Surrounded by so much that I am yet to come to terms with the surprises that
came my way.
But I wish to dedicate this
day to my maa, my both mamas, my both mami maas, my siblings, my better half,
my in-laws and to my universe of loving friends. Everybody made it a point to
wish me in their own ways. Gifts do come the way of a Birthday Guy. But the big
difference is brought by three important elements – 1) Blessings of elders, 2)
Love of beloved, 3) Wishes of world.
I am the same ‘me’ who had once self-turned life into an accident. And I am the same ‘me’ who is poised to take
a new turn. I desire to consider nothing as ordinary but tag everything and
everyone around me as EXTRAORDINARY. To be honest, I am a little selfishly
proud of my memory. Though I am in no mood to boast about my own self. But I
want to assure that I forget nothing in life. From the day, I started
understanding things; everything has just remained unchangeably with me –
Friends, Hobbies, Mischief, Crushes, Crashes, Journeys, Destinations, Dreams,
Desires, Imaginations… Nothing have I forgotten. At times, I might not call
someone for months, years and ages. But that human being and every moment spent
with remains etched in my memory.
Innocent I am not. I too
have my own faults. And I will never want to keep them veiled. Being as human
as others, I have been at my level best to misunderstand, hurt, criticize and
ignore many a souls. At the same time, being human I wish to apologize to
everyone in every way possible for being so indifferent.
My biggest disadvantages
have been my bitterness, selfishness and my habit of holding on to the past.
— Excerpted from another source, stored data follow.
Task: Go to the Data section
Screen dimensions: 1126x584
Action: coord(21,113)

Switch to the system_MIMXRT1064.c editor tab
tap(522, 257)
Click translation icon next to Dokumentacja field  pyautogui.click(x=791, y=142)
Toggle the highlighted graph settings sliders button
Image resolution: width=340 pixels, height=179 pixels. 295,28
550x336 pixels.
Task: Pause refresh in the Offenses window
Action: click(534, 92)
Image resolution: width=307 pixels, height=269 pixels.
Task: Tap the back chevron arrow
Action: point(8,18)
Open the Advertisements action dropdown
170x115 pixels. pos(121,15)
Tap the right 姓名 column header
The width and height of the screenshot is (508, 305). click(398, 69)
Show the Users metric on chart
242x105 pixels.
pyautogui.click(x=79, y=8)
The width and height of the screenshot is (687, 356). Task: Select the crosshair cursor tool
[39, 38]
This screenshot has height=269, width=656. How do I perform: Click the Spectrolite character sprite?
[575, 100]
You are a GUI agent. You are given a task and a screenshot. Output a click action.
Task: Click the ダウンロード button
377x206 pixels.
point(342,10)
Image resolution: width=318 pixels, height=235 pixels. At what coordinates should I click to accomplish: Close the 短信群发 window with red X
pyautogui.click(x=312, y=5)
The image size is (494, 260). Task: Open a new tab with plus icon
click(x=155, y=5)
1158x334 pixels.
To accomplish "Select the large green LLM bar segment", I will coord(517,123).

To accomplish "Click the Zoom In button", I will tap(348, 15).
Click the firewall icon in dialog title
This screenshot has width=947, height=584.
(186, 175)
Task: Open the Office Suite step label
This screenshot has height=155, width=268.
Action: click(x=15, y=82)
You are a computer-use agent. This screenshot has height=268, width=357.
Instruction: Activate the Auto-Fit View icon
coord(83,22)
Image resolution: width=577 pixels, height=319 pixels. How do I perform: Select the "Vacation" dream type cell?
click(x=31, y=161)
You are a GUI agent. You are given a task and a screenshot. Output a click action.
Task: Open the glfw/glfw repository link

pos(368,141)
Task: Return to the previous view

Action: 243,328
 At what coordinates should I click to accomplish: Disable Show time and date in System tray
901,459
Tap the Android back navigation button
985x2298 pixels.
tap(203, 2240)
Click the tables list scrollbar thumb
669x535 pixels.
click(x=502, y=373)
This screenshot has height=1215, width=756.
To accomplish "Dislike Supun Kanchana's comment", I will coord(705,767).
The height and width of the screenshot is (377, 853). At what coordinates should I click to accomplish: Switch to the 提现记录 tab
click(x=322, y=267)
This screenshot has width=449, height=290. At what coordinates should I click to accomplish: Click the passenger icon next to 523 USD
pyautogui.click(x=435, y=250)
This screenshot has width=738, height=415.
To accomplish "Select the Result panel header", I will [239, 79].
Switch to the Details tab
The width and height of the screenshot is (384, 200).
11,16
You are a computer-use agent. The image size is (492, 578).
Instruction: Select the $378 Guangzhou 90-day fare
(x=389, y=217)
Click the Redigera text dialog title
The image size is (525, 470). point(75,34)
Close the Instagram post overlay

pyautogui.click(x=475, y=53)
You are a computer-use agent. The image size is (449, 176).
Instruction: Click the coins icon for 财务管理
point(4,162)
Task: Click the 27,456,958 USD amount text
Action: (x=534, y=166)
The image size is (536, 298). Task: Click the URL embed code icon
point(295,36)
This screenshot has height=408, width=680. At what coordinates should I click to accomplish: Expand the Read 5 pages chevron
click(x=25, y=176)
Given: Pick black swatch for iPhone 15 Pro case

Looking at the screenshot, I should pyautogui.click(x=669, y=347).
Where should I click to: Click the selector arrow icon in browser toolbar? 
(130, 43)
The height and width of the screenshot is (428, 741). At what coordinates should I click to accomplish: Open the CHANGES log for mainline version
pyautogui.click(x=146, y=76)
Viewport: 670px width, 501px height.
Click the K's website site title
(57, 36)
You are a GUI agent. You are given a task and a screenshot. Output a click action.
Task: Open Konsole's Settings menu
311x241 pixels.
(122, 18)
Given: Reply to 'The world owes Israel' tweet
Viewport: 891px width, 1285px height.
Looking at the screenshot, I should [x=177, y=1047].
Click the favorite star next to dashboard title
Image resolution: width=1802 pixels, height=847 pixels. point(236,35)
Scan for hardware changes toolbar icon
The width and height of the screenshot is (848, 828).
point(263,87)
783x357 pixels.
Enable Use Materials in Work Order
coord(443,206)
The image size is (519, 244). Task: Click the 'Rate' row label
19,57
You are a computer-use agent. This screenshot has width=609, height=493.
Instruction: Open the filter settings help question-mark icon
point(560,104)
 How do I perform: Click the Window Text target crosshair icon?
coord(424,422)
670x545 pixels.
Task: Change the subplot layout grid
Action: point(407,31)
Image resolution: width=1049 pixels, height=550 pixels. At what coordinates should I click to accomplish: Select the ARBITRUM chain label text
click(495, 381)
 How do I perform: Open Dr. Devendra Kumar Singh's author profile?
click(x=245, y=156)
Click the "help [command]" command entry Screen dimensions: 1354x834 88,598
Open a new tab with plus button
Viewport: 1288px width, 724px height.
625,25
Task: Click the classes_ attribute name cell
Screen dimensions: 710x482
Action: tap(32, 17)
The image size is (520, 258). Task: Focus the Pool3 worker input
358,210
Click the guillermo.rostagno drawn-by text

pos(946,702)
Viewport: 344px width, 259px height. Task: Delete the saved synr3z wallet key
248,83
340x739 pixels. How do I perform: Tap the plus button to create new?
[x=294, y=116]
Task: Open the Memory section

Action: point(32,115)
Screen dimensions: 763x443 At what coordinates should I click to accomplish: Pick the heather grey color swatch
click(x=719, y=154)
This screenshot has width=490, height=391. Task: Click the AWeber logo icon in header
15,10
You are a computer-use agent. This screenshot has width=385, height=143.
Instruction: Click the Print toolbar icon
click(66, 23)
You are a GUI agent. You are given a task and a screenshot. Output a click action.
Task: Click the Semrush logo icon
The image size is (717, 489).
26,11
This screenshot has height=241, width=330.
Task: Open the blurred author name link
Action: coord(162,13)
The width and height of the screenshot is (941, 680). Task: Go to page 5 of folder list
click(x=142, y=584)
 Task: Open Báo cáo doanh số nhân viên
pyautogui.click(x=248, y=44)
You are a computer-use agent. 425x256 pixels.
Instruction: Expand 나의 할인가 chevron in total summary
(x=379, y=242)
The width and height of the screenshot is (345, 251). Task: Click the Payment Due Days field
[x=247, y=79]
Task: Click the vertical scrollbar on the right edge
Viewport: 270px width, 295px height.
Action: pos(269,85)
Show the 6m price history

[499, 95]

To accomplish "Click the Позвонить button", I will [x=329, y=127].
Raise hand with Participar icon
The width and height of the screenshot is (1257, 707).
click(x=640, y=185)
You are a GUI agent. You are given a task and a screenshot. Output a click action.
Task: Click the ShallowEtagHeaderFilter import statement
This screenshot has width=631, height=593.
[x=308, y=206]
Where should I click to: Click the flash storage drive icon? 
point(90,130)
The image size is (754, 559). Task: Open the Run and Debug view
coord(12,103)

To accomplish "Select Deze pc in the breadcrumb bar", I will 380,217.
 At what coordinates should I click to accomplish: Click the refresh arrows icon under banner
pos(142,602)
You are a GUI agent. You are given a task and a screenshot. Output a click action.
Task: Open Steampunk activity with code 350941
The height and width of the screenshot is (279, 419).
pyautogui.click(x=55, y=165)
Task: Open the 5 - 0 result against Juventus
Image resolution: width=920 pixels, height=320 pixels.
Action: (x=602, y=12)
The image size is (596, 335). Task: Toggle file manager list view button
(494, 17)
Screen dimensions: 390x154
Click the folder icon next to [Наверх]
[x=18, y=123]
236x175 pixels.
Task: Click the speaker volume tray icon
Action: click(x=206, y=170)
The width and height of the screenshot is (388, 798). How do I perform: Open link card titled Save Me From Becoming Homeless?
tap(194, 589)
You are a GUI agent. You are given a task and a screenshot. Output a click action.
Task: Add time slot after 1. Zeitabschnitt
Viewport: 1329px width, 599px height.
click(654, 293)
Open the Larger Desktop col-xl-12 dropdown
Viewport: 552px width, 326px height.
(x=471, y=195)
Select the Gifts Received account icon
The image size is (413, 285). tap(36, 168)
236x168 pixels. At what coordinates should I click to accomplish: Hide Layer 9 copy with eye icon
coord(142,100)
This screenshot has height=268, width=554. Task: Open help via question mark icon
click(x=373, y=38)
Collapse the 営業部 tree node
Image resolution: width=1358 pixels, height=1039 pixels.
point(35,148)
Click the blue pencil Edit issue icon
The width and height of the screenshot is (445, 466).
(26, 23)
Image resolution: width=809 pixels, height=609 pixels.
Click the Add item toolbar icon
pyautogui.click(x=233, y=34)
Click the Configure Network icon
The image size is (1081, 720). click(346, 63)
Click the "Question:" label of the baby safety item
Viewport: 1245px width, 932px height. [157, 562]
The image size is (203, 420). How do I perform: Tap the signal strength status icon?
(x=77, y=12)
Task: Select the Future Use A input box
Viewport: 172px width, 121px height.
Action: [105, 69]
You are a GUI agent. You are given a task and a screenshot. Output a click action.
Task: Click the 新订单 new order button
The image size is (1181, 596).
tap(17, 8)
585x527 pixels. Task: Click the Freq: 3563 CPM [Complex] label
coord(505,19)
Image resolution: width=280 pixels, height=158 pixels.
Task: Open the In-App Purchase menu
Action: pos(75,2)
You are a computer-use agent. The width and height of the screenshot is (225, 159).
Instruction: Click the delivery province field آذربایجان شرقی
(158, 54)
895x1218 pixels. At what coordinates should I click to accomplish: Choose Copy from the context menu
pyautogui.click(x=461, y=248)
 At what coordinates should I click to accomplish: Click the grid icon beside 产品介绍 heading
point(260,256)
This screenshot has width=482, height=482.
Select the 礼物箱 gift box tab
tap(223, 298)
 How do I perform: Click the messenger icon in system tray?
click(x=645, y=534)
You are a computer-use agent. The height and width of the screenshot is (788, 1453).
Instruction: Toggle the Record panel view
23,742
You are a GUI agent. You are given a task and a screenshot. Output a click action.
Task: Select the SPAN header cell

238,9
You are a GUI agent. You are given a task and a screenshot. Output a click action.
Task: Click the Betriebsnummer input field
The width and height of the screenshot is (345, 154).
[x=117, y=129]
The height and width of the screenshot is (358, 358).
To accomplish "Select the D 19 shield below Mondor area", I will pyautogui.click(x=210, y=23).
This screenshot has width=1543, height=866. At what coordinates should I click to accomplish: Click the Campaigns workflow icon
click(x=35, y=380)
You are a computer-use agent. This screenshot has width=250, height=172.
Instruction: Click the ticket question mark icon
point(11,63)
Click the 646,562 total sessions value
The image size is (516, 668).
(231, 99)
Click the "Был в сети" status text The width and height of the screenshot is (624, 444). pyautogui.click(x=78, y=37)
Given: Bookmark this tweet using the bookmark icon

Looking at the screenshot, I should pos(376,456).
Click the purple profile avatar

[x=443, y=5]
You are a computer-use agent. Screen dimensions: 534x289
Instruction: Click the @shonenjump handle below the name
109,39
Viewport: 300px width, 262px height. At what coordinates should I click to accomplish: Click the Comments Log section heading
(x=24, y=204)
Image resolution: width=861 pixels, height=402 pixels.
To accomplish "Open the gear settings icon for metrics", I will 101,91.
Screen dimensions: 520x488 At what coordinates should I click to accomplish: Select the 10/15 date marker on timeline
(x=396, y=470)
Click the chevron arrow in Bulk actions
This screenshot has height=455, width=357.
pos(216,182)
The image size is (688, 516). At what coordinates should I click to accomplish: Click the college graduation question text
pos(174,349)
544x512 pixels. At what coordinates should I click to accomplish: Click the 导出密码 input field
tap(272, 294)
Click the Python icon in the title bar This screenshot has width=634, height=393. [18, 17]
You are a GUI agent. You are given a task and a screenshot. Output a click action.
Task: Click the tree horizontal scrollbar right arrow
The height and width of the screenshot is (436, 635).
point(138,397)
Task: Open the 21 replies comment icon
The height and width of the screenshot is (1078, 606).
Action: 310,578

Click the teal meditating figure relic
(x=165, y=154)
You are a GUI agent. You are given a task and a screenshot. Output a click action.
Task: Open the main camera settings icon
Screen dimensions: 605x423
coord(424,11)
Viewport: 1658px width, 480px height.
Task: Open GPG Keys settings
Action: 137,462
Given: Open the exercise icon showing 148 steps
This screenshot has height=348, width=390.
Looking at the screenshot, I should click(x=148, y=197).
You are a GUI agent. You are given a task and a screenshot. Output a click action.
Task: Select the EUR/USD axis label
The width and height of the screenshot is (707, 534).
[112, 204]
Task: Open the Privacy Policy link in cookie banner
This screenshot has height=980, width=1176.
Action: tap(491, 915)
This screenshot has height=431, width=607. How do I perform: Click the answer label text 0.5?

But having come so far, I wish to learn some new lessons. Because as human
beings, the day we stop learning; knowledge dies harshly. Being a writer at
heart and passionate by deeds, the death of knowledge will leave me thirsty forever.
Therefore in the midst of
all the invisible battles that I have been fighting against time and so much
more, I decided to take a pause… look back and say, “Hey why not live well for
once”.
And thus arrived January
30. And so did the coincidence recur of a nation observing the loss of a great
soul and an entire universe of family & friends conveying their wish to me.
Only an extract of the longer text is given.